No trajecto, foram fotografando a paisagem fuegina incluindo o Valle del Pico e a cascata de Macarena. Depois, registaram com entusiasmo redobrado o cenário preservado dos milhares de cepos cortados pelos condenados.
Faltam só os presos e, na sua ausência, Pipo tem que servir.
À saída da estação terminal de El Parque, enquadram-no, assim, dezenas de pequenas câmaras reluzentes. E o figurante conforma-se com a sua punição que, desde o famoso “cacerolazo” de 2001, que os pesos argentinos custam ainda mais a ganhar. “Sabem uma coisa amigos, há dias em que me sinto como os verdadeiros prisioneiros. Não tenho fuga possível.” Lamenta-se-nos, em tom humorístico, após dez minutos de conversa.

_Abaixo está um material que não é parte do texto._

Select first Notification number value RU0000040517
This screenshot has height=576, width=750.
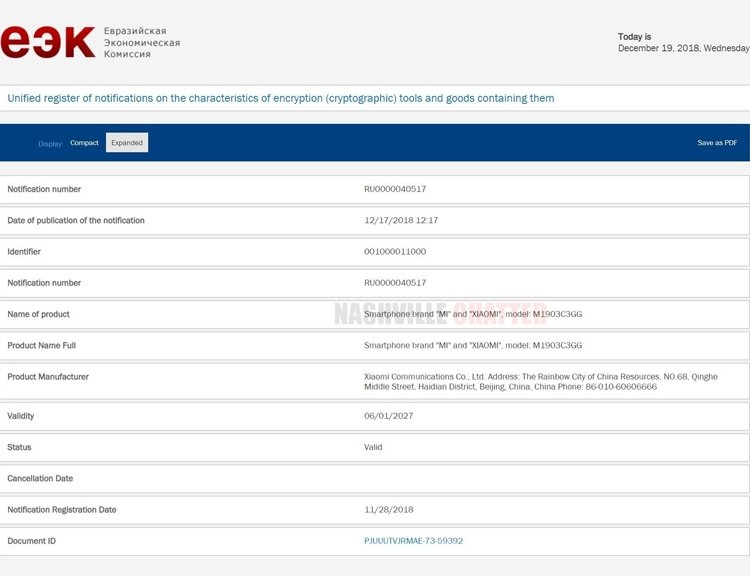(395, 189)
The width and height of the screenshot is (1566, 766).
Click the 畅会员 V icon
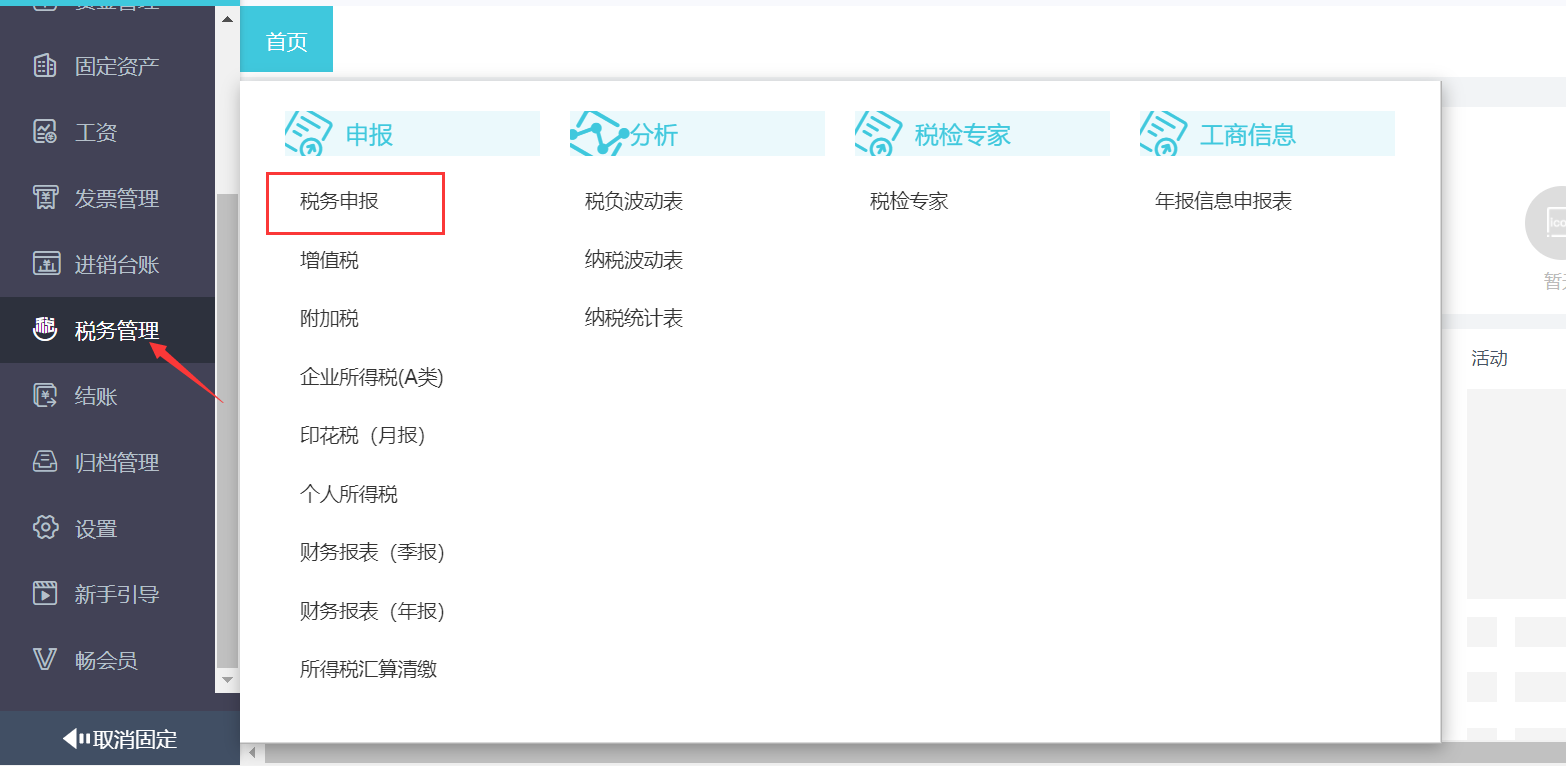click(45, 660)
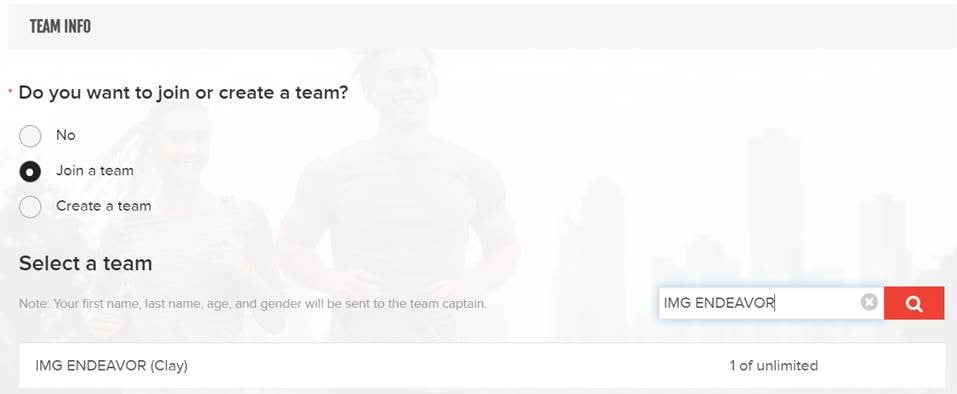Select the "Create a team" radio button
The width and height of the screenshot is (957, 394).
coord(30,207)
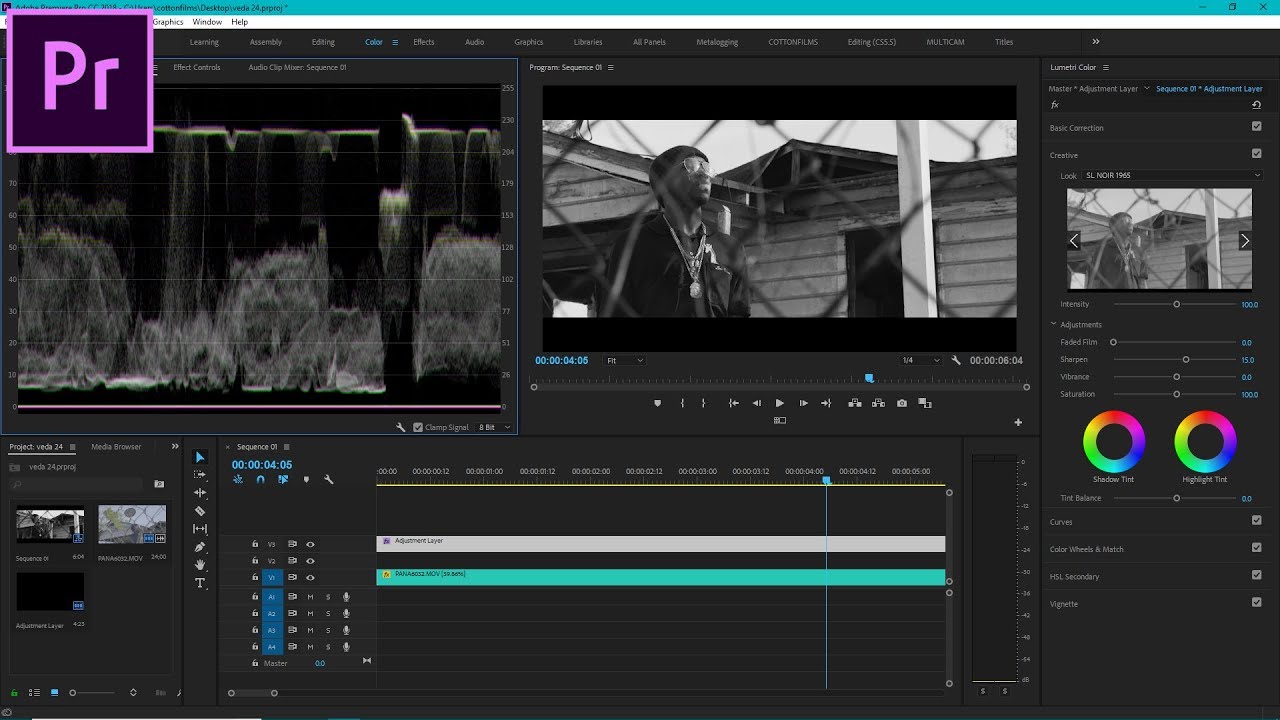Open the Button Editor plus icon
Screen dimensions: 1280x720
1018,422

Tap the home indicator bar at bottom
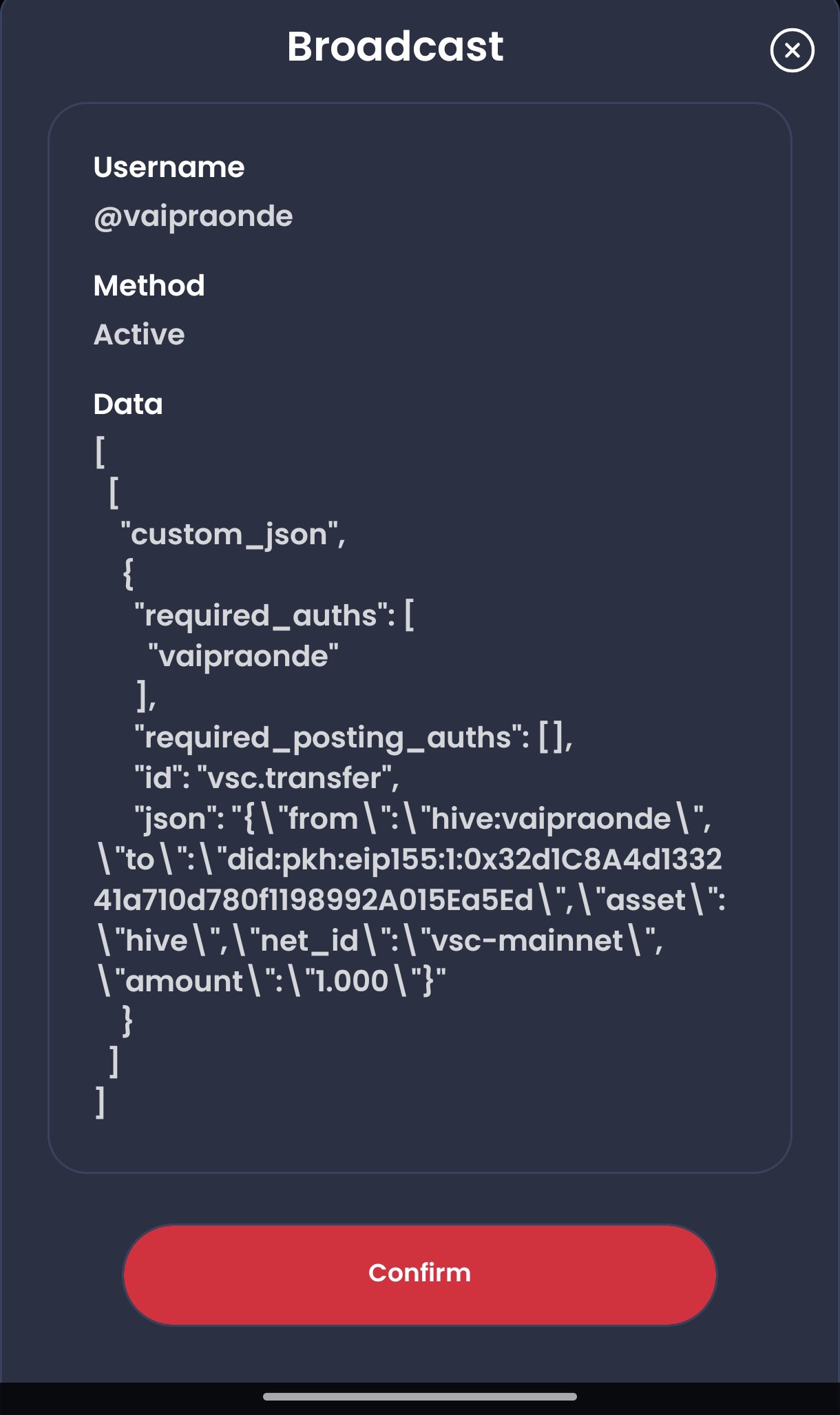tap(420, 1396)
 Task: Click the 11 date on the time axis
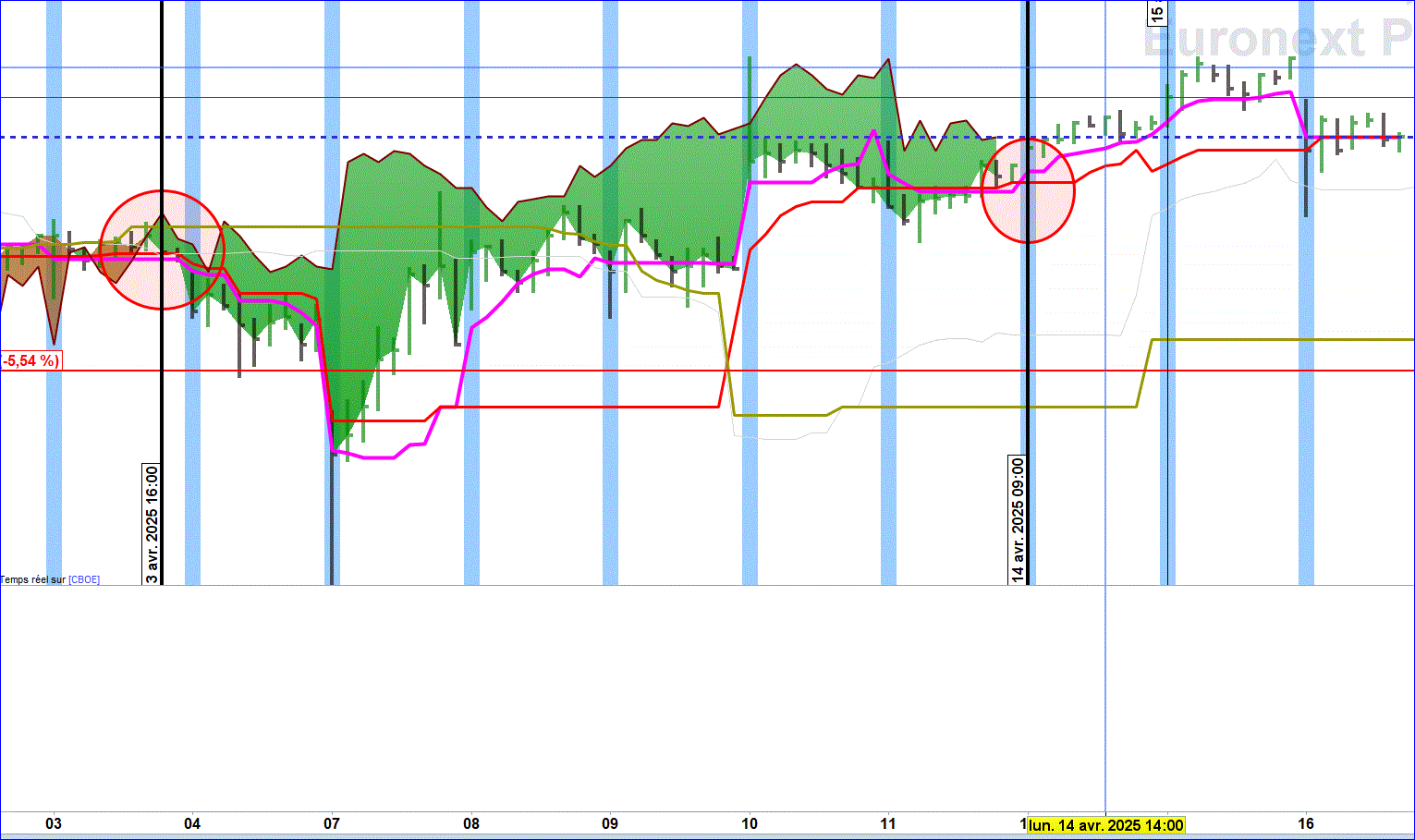[x=888, y=824]
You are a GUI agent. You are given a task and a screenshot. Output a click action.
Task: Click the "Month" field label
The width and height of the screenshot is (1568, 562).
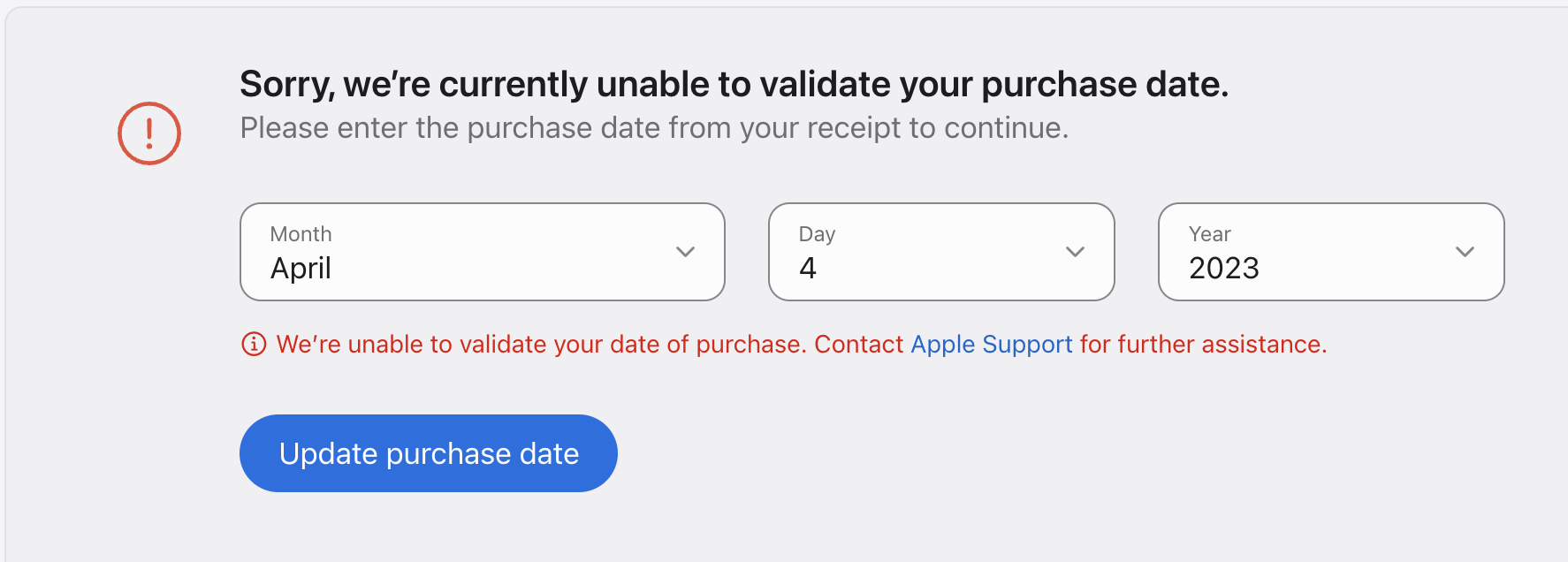tap(301, 234)
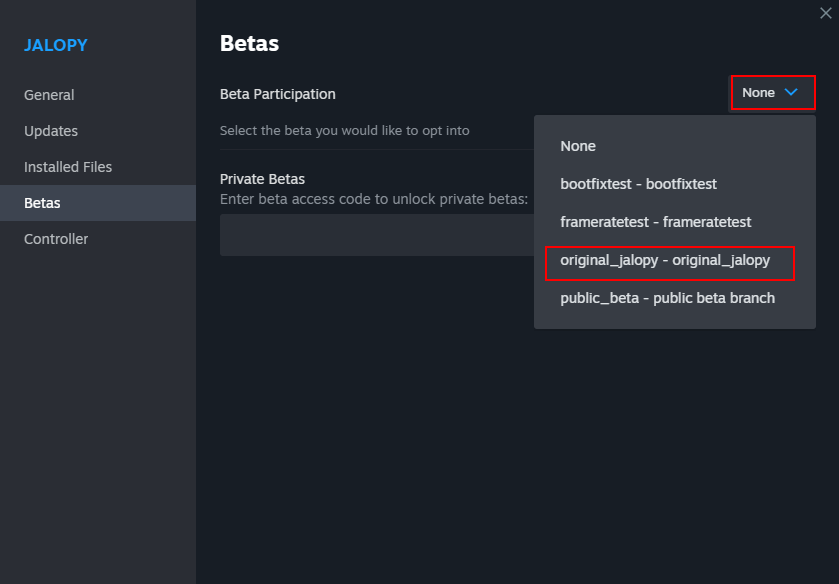839x584 pixels.
Task: Click the Private Betas label
Action: click(x=262, y=179)
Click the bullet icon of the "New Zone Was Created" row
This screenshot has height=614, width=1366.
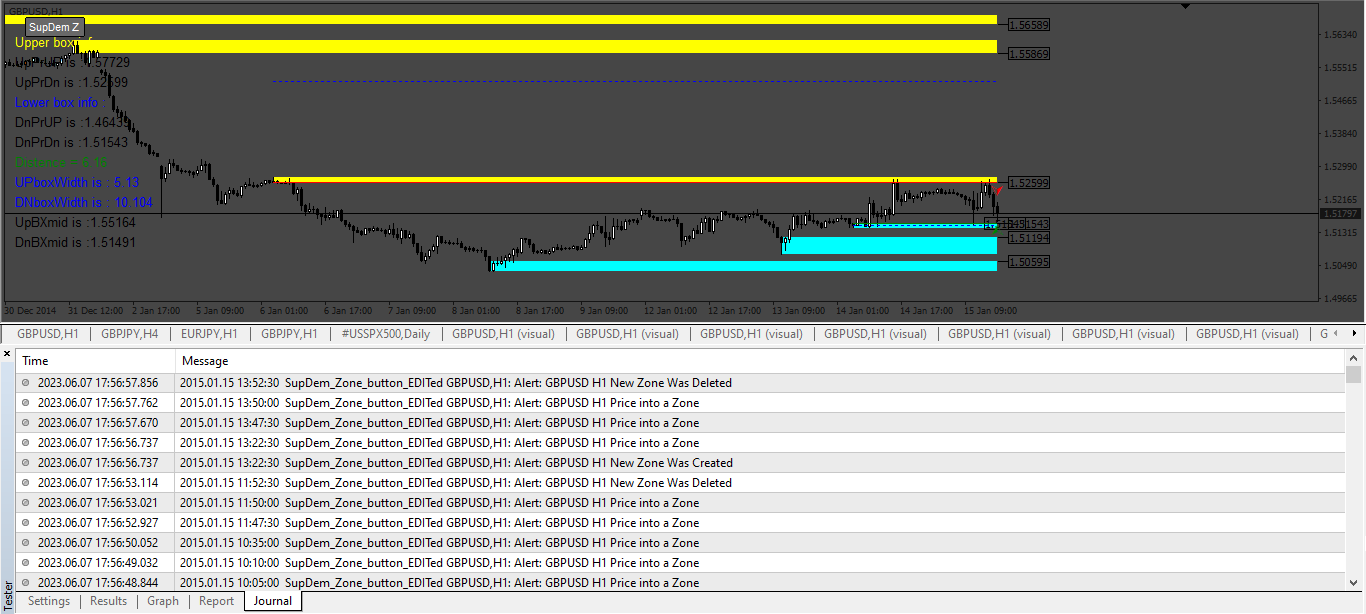26,463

Do Caminho de Ferro à Vastidão da Terra do Fogo
Nada tem a ver com estacionamento automóvel, o pouso final do caminho de ferro. Para deslumbramento e conveniência dos passageiros, fica a pouca distância a entrada do Parque Nacional Tierra del Fuego e o último estertor da Cordilheira dos Andes, com as suas montanhas longínquas sempre nevadas.
Atravessam-no exploradores exigentes que, entre o relevo, descobrem lagos profundos, margens alagadas reclamadas por comunidades de castores e litorais recortados e dramáticos como o da Baía Lapataia. Para diante, o longo Canal Beagle.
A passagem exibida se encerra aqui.